There are two complementary approaches for accelerating performance in Python workloads. The first performance problem comes by way of being limited by the compute ability of a single CPU. These libraries were all built on a CPU because the CPU is the common unit of computation on all computers. Just because it is common, doesn’t mean it should stop there, and that is why the community has moved toward providing GPU accelerated libraries.

CuPy provides GPU acceleration to parts of the NumPy library by leveraging CUDA Python. While programming the GPU is normally performed by more experienced software developers, CUDA Python provides bindings to the GPU so that higher-level libraries can use the GPU as easily as possible. Additionally, there is RAPIDS, which provides libraries following the APIs of pandas and scikit-learn.

The impact of GPU acceleration is profound, to say the least. Be warned that going down this path is going to have a side effect on productivity and emotional well-being. The first time a user runs their code, and it runs 100x faster, they may not stop smiling for a while.

The second performance problem comes by way of scaling. Scaling can refer to using multiple processors (CPUs or GPUs) in the same computer, spanning multiple computers, or both. This is perhaps the single most important aspect of compute solutions for the future. As data sizes continue increasing, or as the complexity of the problems expands, utilizing the computational power across a cluster of computers is the key.

To address this there are a couple of options. The first is Dask, which was mentioned earlier. This is a good solution with a decent maturity level, and it already integrates with RAPIDS to provide scalable GPU acceleration across machines.

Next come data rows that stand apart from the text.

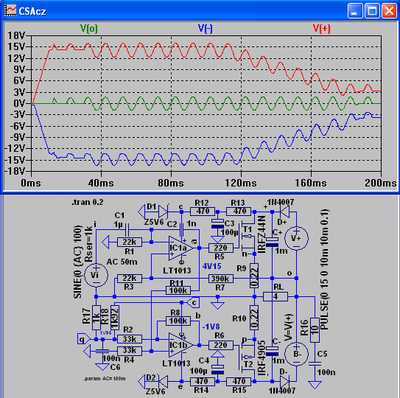Select the 390k resistor R7

[x=220, y=278]
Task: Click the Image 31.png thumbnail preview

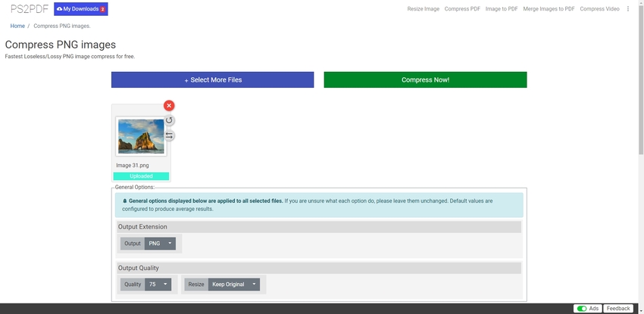Action: point(141,137)
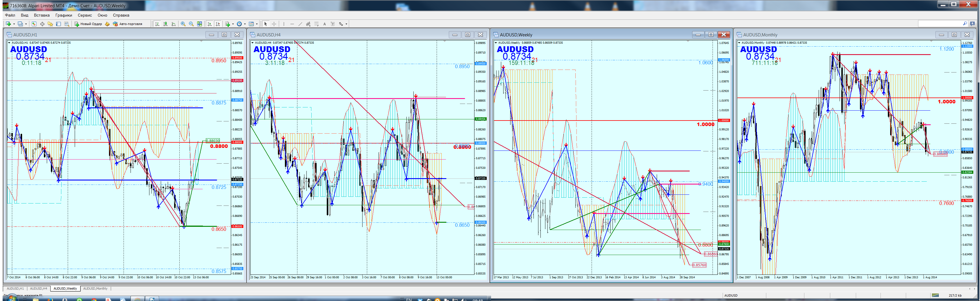Open the Справка help menu
Screen dimensions: 980x301
[121, 15]
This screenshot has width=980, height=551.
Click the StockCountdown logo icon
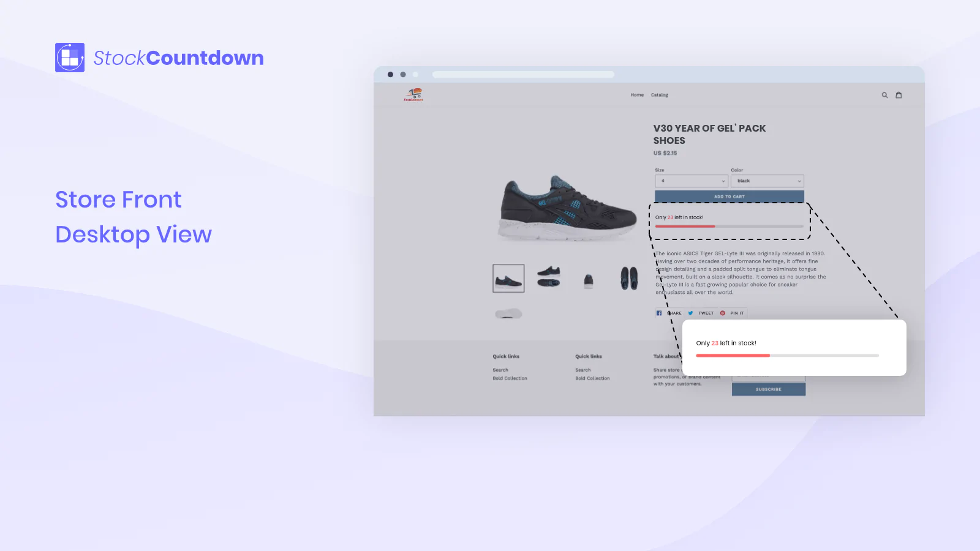click(x=70, y=58)
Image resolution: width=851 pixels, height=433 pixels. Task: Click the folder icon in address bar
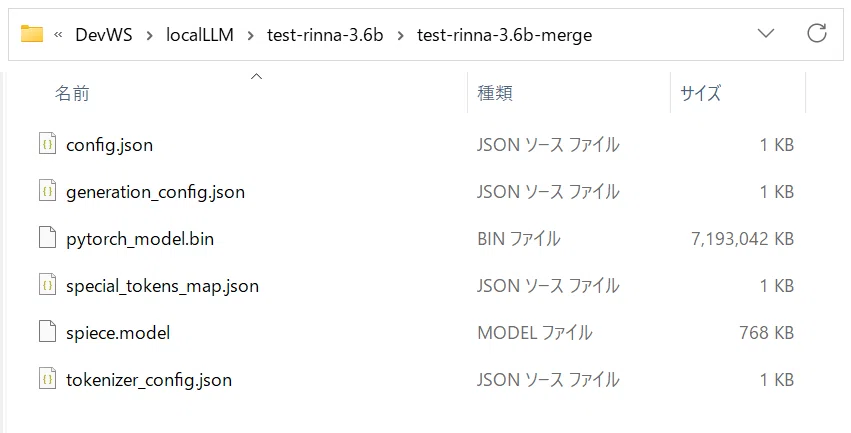(32, 34)
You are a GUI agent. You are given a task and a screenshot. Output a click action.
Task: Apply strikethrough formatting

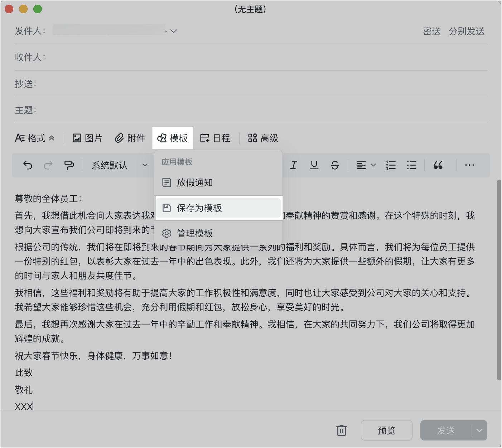pos(335,165)
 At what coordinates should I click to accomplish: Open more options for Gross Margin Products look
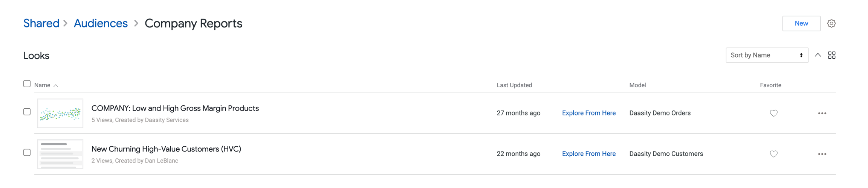point(822,113)
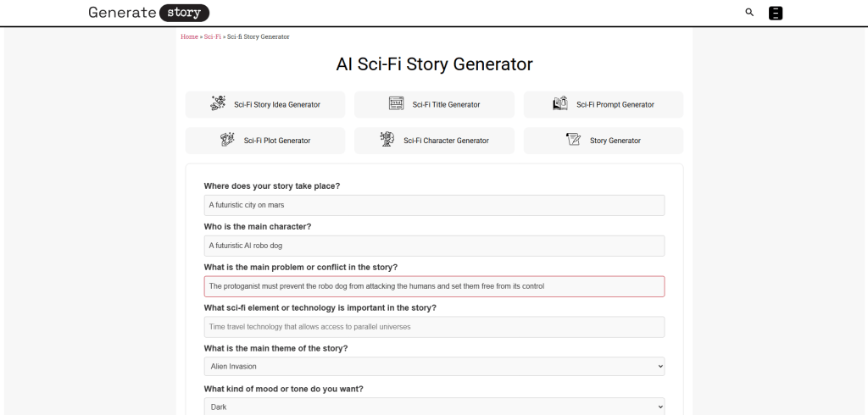Open the Sci-Fi breadcrumb link
868x415 pixels.
pyautogui.click(x=212, y=37)
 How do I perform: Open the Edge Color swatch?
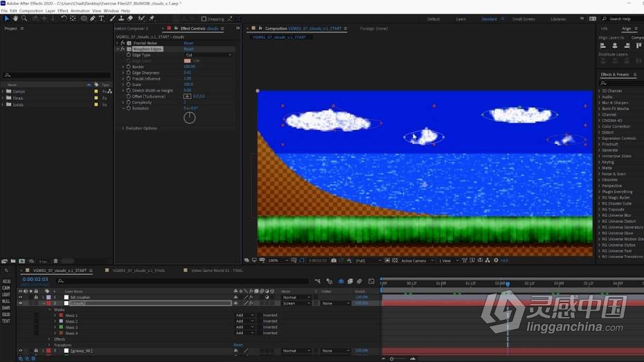coord(187,61)
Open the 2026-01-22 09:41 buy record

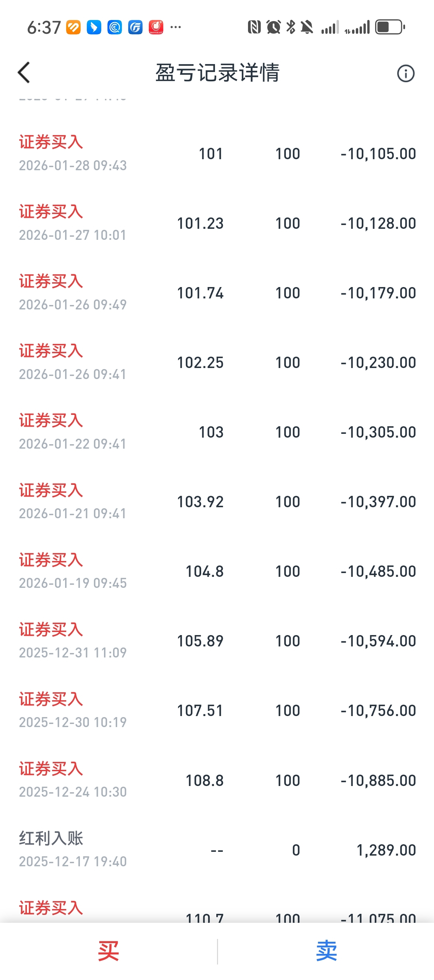(x=217, y=432)
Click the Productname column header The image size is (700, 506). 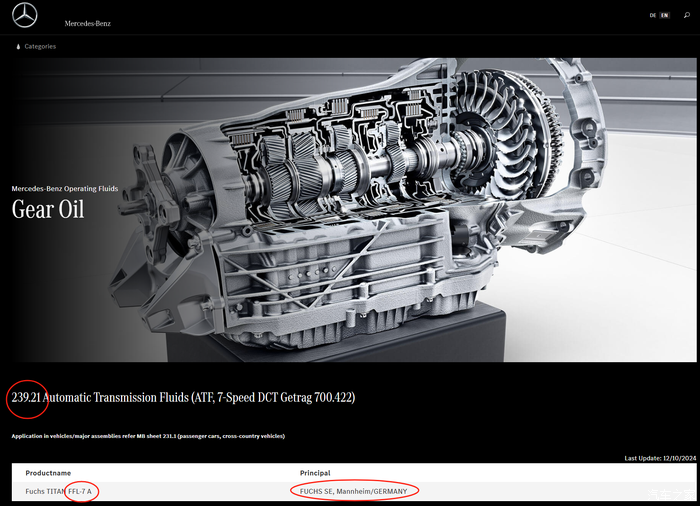48,473
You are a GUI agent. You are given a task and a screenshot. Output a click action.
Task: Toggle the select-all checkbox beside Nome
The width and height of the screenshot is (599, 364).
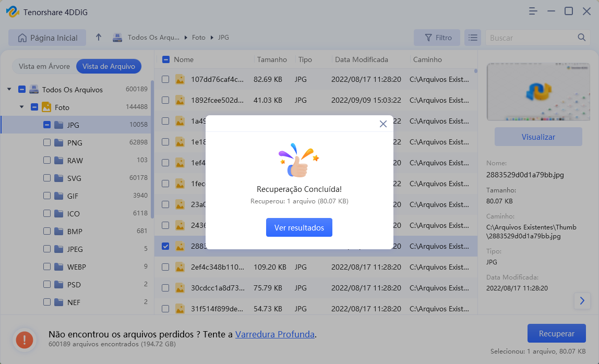tap(165, 59)

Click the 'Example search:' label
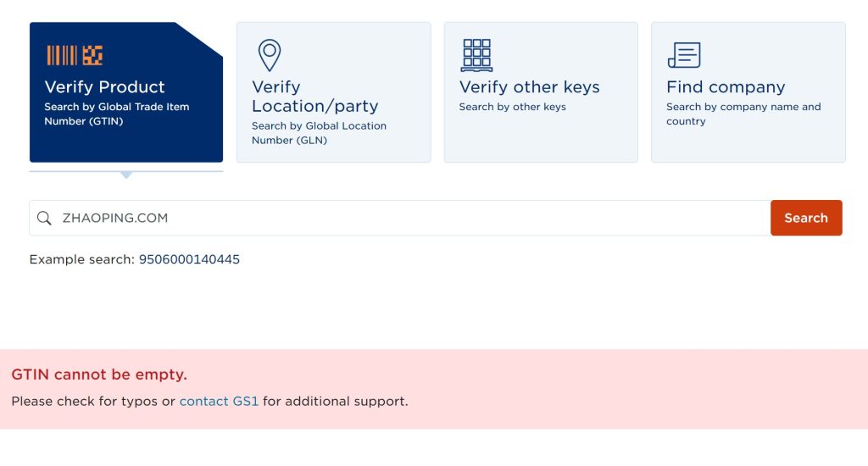82,259
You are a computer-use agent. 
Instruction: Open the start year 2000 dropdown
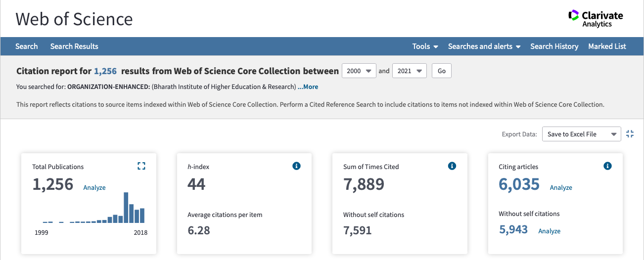(x=359, y=71)
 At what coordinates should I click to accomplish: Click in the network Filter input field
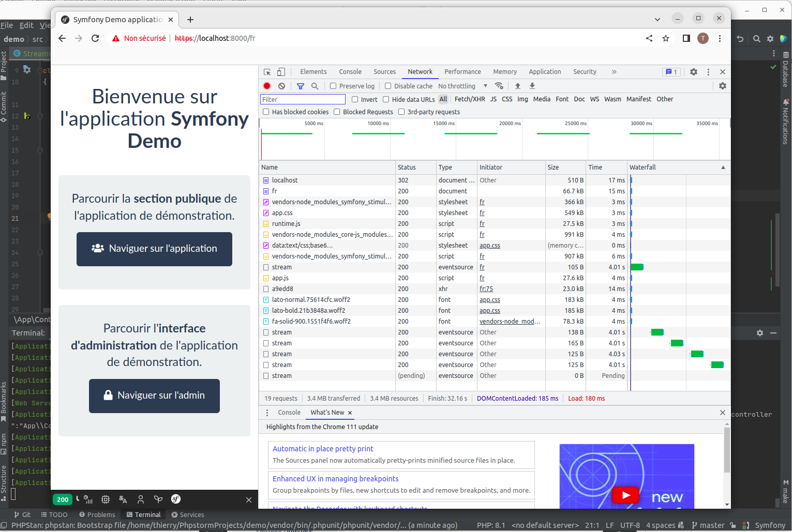(x=303, y=99)
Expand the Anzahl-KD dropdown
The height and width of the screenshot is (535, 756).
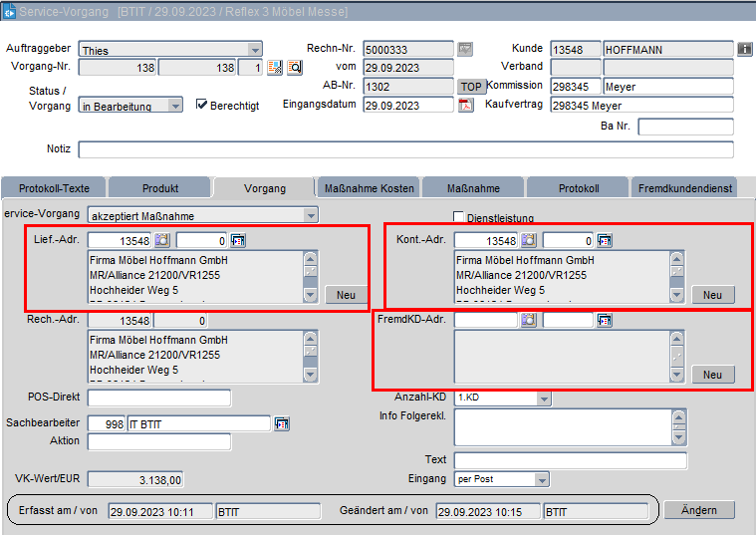pyautogui.click(x=542, y=398)
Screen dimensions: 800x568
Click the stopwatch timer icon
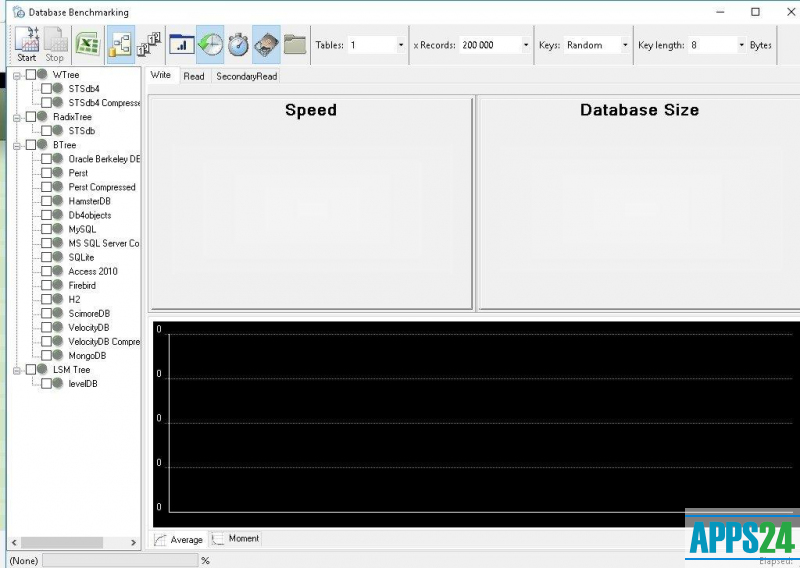coord(238,45)
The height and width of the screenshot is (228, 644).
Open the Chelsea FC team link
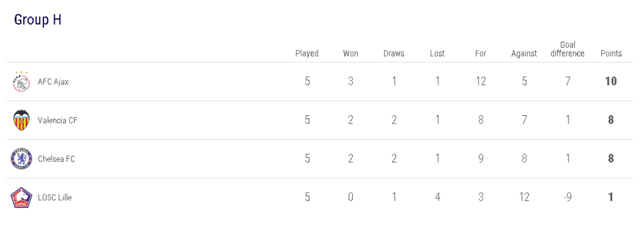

The next one is Legate. Legate provides a solution for scaling out over CPUs and GPUs by utilizing an ephemeral cluster. This is appealing for a variety of reasons, with the foremost being that, once implemented, a user need not change any code to use the CPU on their desktop and then when they are ready, they can do the same exact code on a cluster of CPUs or GPUs. There is value in simplicity. Legate is not very mature, but it is built on a very mature open source research project called Legion. This is a comprehensive scalable compute solution, but it requires libraries to be plugged in to take advantage of these facilities. Again, the benefit is that once the library is plugged into Leg­ate, the user can easily move from as little as one CPU or GPU to a cluster of one, the other, or both. NumPy is the first library being plugged into Legate, for all the obvious reasons already shared about the importance of NumPy to the PyData ecosystem.

Legate will continue to add more libraries, all of which will be able to play together on a scaleout framework that will not require the end user to possess special knowledge of how to scale a workload.

What’s Ahead in Data Science

As Moore’s law has effectively run its course, it is pretty easy to see that with the combination of the PyData community and commercial software offerings (espe­cially those accelerating Python’s foun­dational components), as well as all the startups building solutions, there is a lot of momentum propelling Python forward.

Not sure if Python can provide solu­tions to the problems you encounter? Jump into the community. We all love to help solve problems.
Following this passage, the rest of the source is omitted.